April 7, 2006

"The strength of the Final Solution was its secrecy, its impossibility."

"I escaped to break that belief that it was not possible. And to stop more killings."

R.I.P., Rudolf Vrba.

7 comments:

goesh said...

WW2 was a good war, after the war to end all wars (WW1), which of course was a good war too. In WW2 we had clear goals,objectives, anticipated timetables and we had no quiqmires. Contrary to the opinions of the misguided few, a situation like the Battle of the Bulge was a mere fact of war which gave us acceptable numbers of 4000+ KIA and 20,000+ WIA. No quigmire there! We also had faulty intelligence on Hitler's WMD being on Jews,Gypsies, Gays , the mentally handicapped and other assorted political threats.
I might add too that after a few years of occupation, things went well enough in Germany that we didn't need to remember the insurgent nazi holdouts and their assassinations, sabotage and attempts at disruption. We even made some of the Huns become our scientists! Nice, nice....

SippicanCottage said...

What a fascinating person.

Balfegor said...

after the war to end all wars (WW1), which of course was a good war too.

Was it? I don't think so. The Great War seems like nothing but an apocalyptic agglomeration of tragedy on tragedy to me, and with a bitter resolution that has only led to more and more bloodshed, oppression, and suffering, from the Soviet democide to the Second World War, right down to the slaughter in the Balkans a few years ago, and the abyssmal situation which continues throughout much of the Near East. As Warshow said:

'I would have given up all ironies and the sense of tragedy and the sense of history along with them, just to have stupid, handsome Nicholas grinding his heel once more into the face of unhappy Russia.'

World War 1 is, for me, the worst of all wars, and our (American) part in it, though not evil, was not good either. Time's Arrow, and "never such innocence again" and all that, but if we could only unwork the horror of that one war . . .

#$% I am crying.

MadisonMan said...

So how do you pronounce his last name?

His biography looks very interesting (goes to library web site and reserves it). There's only one copy in the Madison Library system! As Mr. Cottage said: what a fascinating individual

goesh said...

-we never talk much about our soliders who shot on sight SS guards trying to disguise themselves as death camp inmates. Their plump cheeks gave them away you know. We don't want to accord them hero status, nor the Officers that made German civilians view and bury some of the victims. Wouldn't the ACLU and other assorted Human Rights groups have a time with that today? It's a brutal, barbarous business and we must necessarily view it safely from afar - we like our killing at a distance, like in Kosovo with aircraft, so we can view it clinically, intellectually and with proper consensus, it becomes morally correct and celebrated. No human shields for the Serbs, no sir!

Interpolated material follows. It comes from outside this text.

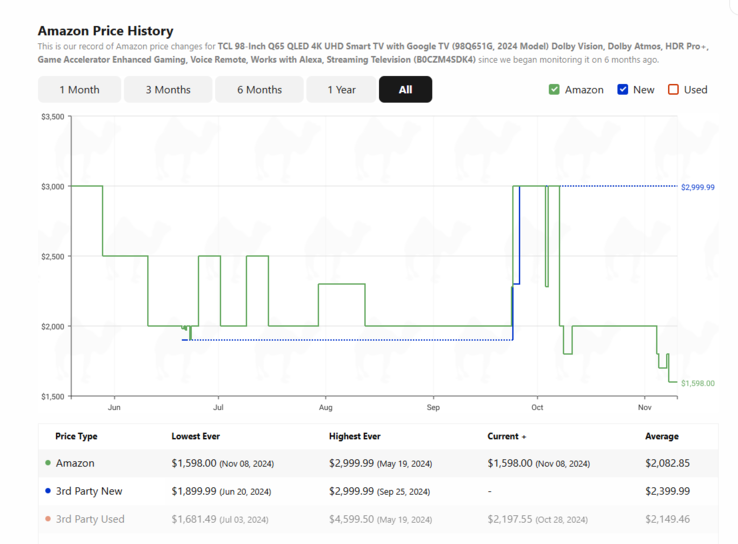The image size is (738, 544).
Task: Switch to the 3 Months range
Action: pos(168,90)
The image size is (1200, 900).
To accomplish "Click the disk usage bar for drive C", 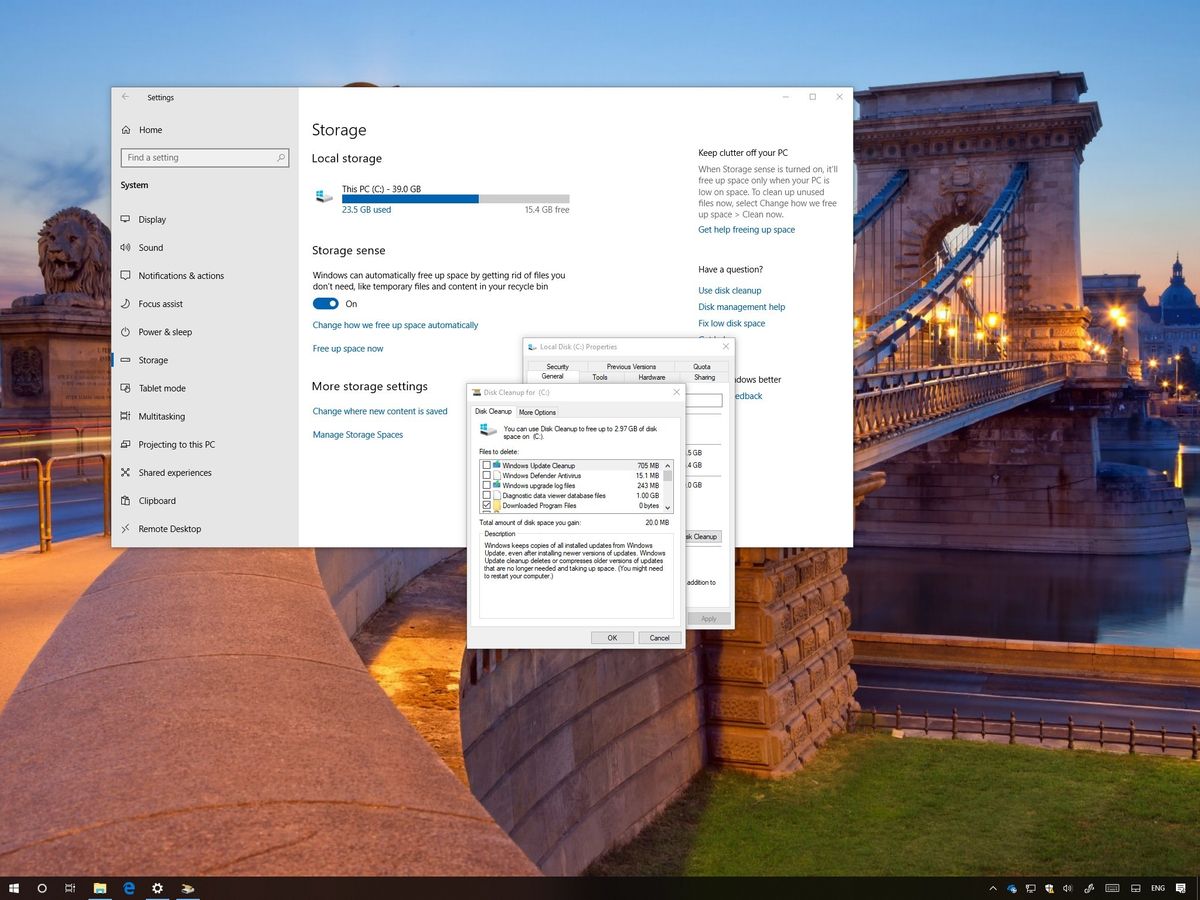I will (455, 198).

And it seems we forget the Jewish resitance that cropped up all over back in those dark times. We hear about a mass escape from Sobidor and the Warsaw ghetto uprising, but there was much more than that. Jews by the droves for instance went into the forests and countryside of Poland and became fierce partisans. Let us not forget their contribution either.

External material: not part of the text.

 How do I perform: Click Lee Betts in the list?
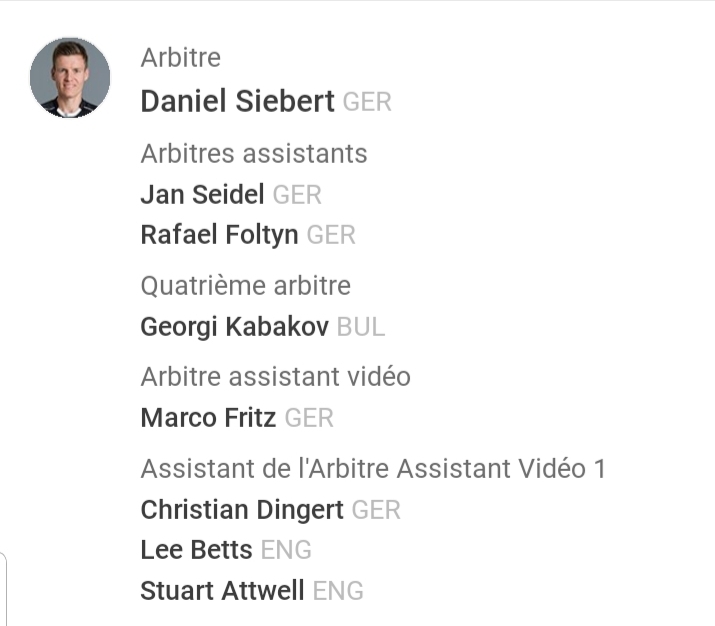click(196, 550)
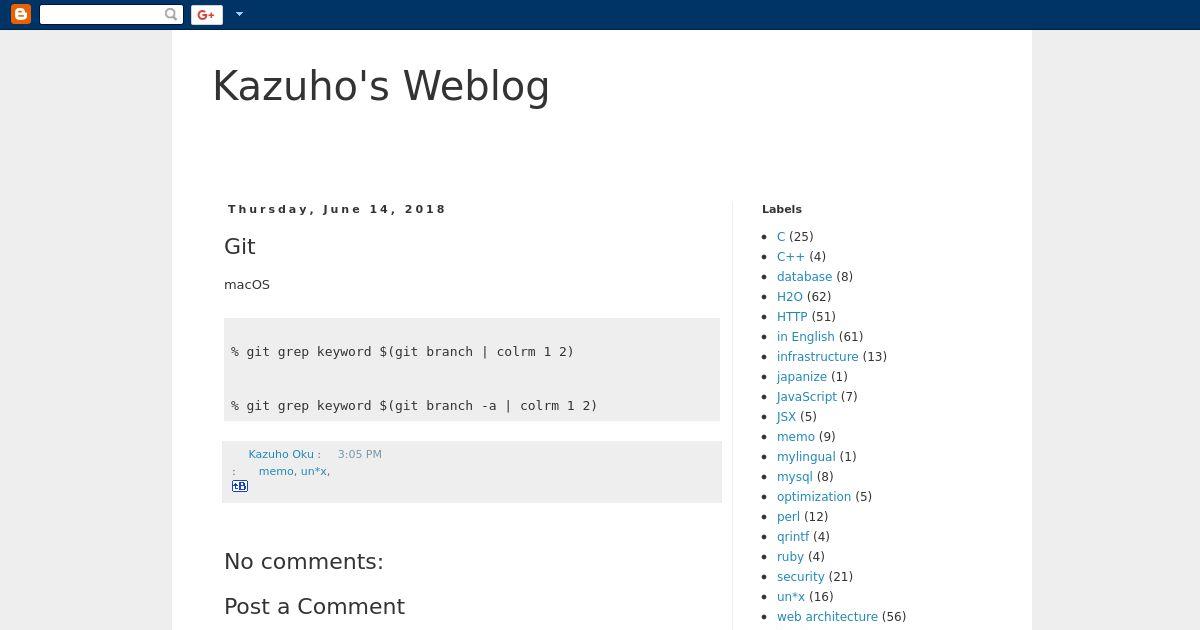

Balfegor, I apologize for the bloodlust in my DNA. It started way back in King Philip's War in 1675 when Native insurgents took out an ancestor and we have been in every war since, but alas we have failed - they keep happening.

jeff said...

Did WW1 actually have a goal? It seemed so pointless to have Germany fighting Britain and France, in France, over succession problems in the Austro-Hungarian Empire.

Balfegor said...

Balfegor, I apologize for the bloodlust in my DNA. It started way back in King Philip's War in 1675 when Native insurgents took out an ancestor and we have been in every war since, but alas we have failed - they keep happening.

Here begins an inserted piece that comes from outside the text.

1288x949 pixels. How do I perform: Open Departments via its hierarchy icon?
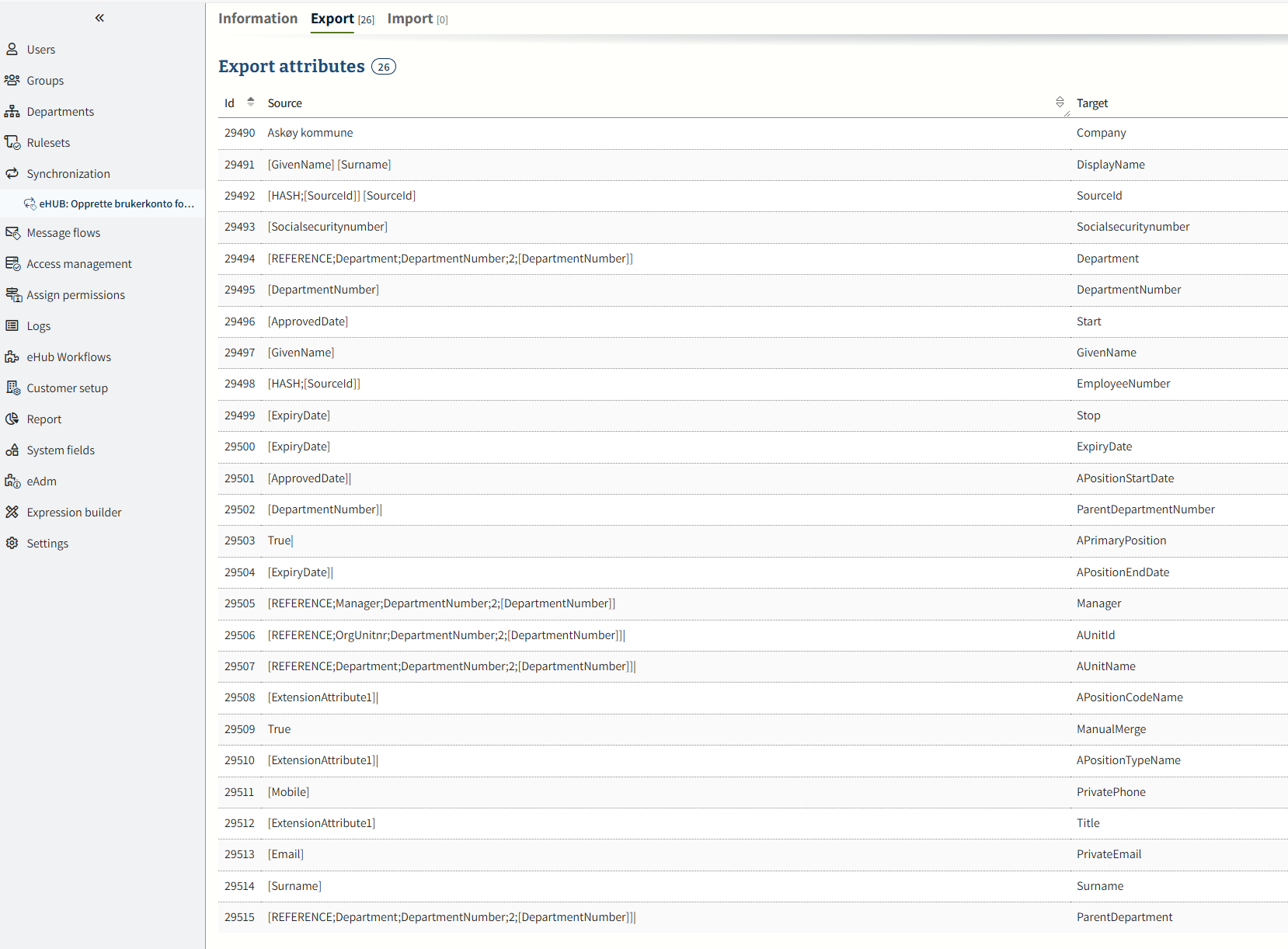tap(12, 111)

Oh, no need. War is a necessary thing, and will be for some time to come. It's just that WWI moves me in a way that other wars don't, precisely because, as Jeff says, it seems so pointless -- so tragic. And the details, the little grace-notes, as it were, are heartbreaking. There's Christmas 1914, for example. And the poetry produced both by the soldiers and by those who survived them is absolutely devastating in a way that no war poetry (that no poetry) since has been. It's the Last Hurrah of European civilisation.